The group’s early efforts are focused on developing innovative curricula in ethics education in the health sciences at the university, building on new synergies created by the integration of UMDNJ and Rutgers. Members are asking questions like: What are the attributes of an ethical practitioner? What is being done at Rutgers Biomedical and Health Sciences (RBHS) and elsewhere at Rutgers to enhance these attributes in students and trainees? What opportunities could be made readily available by capitalizing on new relationships made possible by integration? What might an ideal ethics education platform look like and what resources would it require?

Once fully constituted, the group will include faculty from all the schools within RBHS, the Edward J. Bloustein School of Planning and Public Policy, the Graduate School of Applied and Professional Psychology, the School of Arts and Sciences, the School of Engineering and the School of Social Work. A preliminary report is expected later this year.

Part of an Arts and Sciences Education

Matt Matsuda, dean of the honors program in the School of Arts and Sciences at Rutgers, believes the vision of an integrated approach to ethics education reflects the recommendations of the Presidential Commission for the Study of Bioethical Issues created by President Obama in 2009, which views a foundation in bioethics as an integral part of a liberal arts and sciences education.

As a faculty adviser to the Rutgers Bioethics Society for the past three years, Matsuda has seen a growth in diversity of members’ disciplines – with majors ranging from science and engineering to philosophy, law, psychology and the humanities. The society, a group of about 40 undergraduates, publishes an academic journal and hosts a spring symposium, examining such topics as face transplantation and the future of end-of-life issues.

Today, with the increasing complexity of medical care and technology – and confusion about how institutions, practitioners and patients should interact to benefit all parties – Rutgers is playing a strong role in developing ethical foundations for students and trainees to think sensibly about issues that don’t have just one answer.  “We need voices from all sectors,” Matsuda says. “The students are united in their understanding that cross-disciplinary knowledge and skills will be essential to address the complex bioethical decisions of the future.”
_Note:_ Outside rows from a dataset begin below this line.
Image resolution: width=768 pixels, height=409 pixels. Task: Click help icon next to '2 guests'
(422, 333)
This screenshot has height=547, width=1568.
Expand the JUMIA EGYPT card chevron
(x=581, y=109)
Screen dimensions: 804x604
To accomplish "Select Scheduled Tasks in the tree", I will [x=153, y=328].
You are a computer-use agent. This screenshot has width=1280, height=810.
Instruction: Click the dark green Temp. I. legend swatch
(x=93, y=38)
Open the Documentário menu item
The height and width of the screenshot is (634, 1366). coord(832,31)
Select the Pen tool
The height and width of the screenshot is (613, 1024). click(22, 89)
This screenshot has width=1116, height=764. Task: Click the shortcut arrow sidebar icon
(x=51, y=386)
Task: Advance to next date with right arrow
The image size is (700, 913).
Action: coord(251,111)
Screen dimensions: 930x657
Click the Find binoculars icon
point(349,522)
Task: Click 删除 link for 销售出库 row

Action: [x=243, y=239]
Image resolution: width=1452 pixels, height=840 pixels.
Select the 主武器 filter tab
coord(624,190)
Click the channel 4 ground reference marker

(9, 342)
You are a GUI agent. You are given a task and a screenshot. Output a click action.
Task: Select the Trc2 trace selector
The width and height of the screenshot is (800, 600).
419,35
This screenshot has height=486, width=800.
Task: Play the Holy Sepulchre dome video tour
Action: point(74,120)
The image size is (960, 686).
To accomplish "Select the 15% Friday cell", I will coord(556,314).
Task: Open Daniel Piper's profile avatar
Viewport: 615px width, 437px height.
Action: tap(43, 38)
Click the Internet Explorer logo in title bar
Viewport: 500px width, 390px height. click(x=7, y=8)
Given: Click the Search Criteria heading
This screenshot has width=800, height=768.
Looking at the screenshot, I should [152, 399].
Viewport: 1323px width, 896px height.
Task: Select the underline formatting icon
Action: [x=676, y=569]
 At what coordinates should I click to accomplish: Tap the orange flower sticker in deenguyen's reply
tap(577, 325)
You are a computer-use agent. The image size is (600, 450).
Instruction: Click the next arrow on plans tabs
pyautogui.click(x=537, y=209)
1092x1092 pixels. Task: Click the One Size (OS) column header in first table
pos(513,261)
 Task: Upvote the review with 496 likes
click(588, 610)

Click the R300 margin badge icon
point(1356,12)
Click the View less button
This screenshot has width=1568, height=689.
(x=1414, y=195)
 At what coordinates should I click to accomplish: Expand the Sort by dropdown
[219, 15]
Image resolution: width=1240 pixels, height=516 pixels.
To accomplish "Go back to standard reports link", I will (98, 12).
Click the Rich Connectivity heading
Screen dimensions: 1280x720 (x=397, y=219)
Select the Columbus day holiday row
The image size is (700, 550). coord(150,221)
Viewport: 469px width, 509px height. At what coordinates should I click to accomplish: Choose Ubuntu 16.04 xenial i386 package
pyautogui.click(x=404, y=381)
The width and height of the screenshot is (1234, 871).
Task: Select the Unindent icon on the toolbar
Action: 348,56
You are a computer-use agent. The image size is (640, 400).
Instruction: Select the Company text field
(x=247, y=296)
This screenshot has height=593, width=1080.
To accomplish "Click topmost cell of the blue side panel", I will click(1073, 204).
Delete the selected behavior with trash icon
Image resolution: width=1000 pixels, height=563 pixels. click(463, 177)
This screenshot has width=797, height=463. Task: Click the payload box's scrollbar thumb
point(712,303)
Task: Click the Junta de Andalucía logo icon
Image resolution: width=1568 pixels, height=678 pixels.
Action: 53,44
Danika Paulo, a second-year student at Robert Wood Johnson Medical School who co-directs the international health interest group, has spent summers as a volunteer at a hospital in Trujillo, Peru, and as part of a medical team in the Himalayan region of India setting up health clinics in remote villages.

Paulo would like to see more coursework at Rutgers to help clinicians-in-training navigate ethical quandaries, including electives in global health training. “In unfamiliar cultures the challenges are even more complex," she says. "For example, whose cultural norms should guide decisions about health care and treatment plans?"

Until participating in the case studies with Barchi, Paulo had little exposure to ethics discussions. Some concepts were introduced in a “Patient-Centered Medicine” course focusing on improving patient-physician interaction, but bioethical issues weren’t touched upon in lectures or discussions.

“The way Dr. Barchi’s sessions work is that we discuss a hypothetical case, divide into small groups, come up with solutions and then compare and contrast answers. It’s difficult, intense and stimulating but a great learning experience,” Paulo says. “It’s through discussions like these that we develop the kind of critical thinking that is key to being a good doctor.”

*The facts of this case have been changed to protect patient confidentiality.